La cassazione sostiene che: NON esiste alcun nesso causale tra l’evento dedotto e la prestazione di servizio oggetto del contratto, quindi la R. non ha violato alcuna responsabilità contrattuale. NON sono invocabili gli artt. 1783 e 1786 del Codice Civile in quanto il danno non è stato fatto su una COSA portata dal cliente nel ristorante ma sul cliente stesso. NON può affermarsi il diritto di C. a consumare la cena in condizioni di tranquillità e in assenza di ogni rischio, con conseguente obbligo della R. di far cessare ogni attività pericolosa intrapresa da alcuni clienti del locale, in quanto è stato accertato che lo stesso C. stava tenendo una condotta pericolosa (lui stesso ha scagliato dei piatti a terra) e non è peraltro stato dimostrato che la lesione subita da C. sia stata provocata da un piatto lanciato da un terzo.
Inoltre… Il C. sostiene che c’è stata una violazione e falsa applicazione degli artt. 2049 e 2051 del Codice Civile, in quanto le lesioni da lui subite sono la conseguenza della attività di cooperazione prestata dal cameriere attraverso la consegna dei piatti da gettare a terra, dei quali era responsabile la R. in quanto proprietaria delle cose verso le quali aveva un dovere di custodia.

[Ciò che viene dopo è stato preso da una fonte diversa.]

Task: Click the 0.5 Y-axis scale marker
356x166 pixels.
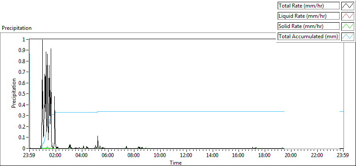Action: click(24, 94)
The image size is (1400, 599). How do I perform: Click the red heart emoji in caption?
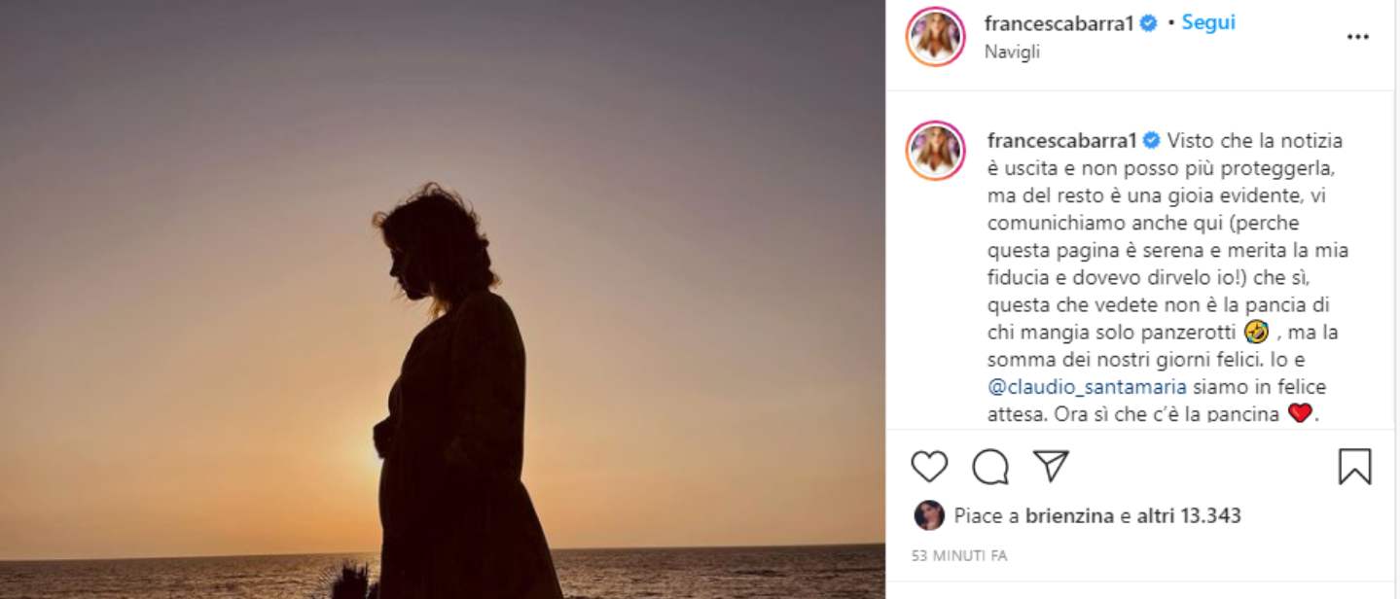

Articolo 2049. Responsabilità dei padroni e dei committenti. “I padroni e i committenti sono responsabili per i danni arrecati dal fatto illecito dei loro domestici e commessi nell’esercizio delle incombenze a cui sono adibiti” Articolo 2051. Danno cagionato da cosa in custodia. “Ciascuno è responsabile del danno cagionato dalle cose che ha in custodia, salvo che provi il caso fortuito”

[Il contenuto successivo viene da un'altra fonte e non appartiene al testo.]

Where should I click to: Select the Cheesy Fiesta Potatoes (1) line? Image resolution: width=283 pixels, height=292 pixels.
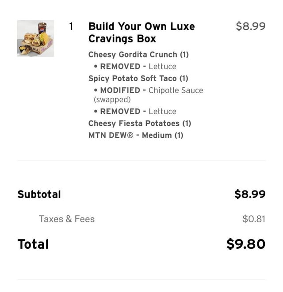[140, 124]
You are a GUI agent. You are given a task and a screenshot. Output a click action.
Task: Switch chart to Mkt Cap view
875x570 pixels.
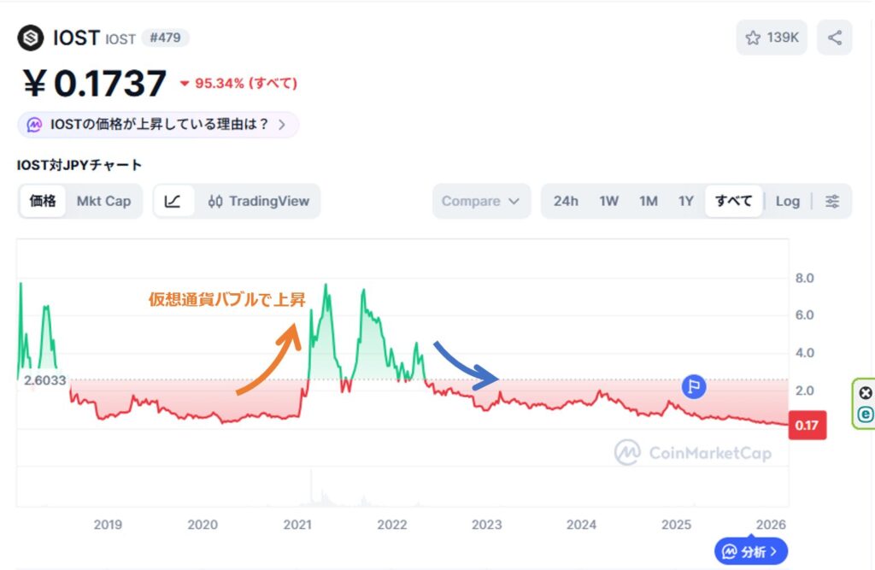click(x=104, y=201)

Ma.. Secondo la cassazione entrambe le deduzioni sono inammissibili e infondate in quanto: NON esiste alcun nesso di causalità immediata e diretta tra il fatto che i camerieri abbiamo consegnato dei piatti su ESPRESSA richiesta degli avventori (tra cui lo stesso C.) e il danno denunciato da C. E’ stato fatto un uso assolutamente imprevedibile ed estraneo all’uso che normalmente si fa dei piatti in un ristorante La R. non ha alcuna responsabilità; del danno deve rispondere ESCLUSIVAMENTE colui che, in quanto detentore del piatto, ha materialmente gettato in terra il piatto il cui frammento ha colpito l’occhio del C. Non essendoci però alcuna prova di chi ha gettato il piatto a terra non si esclude il fatto che il frammento possa provenire da uno dei piatti gettati a terra dallo stesso C. e dai suoi commensali.
In conclusione Il ricorso proposto dal C. è totalmente infondato e deve rigettarsi, con condanna del C. al pagamento delle spese di causa.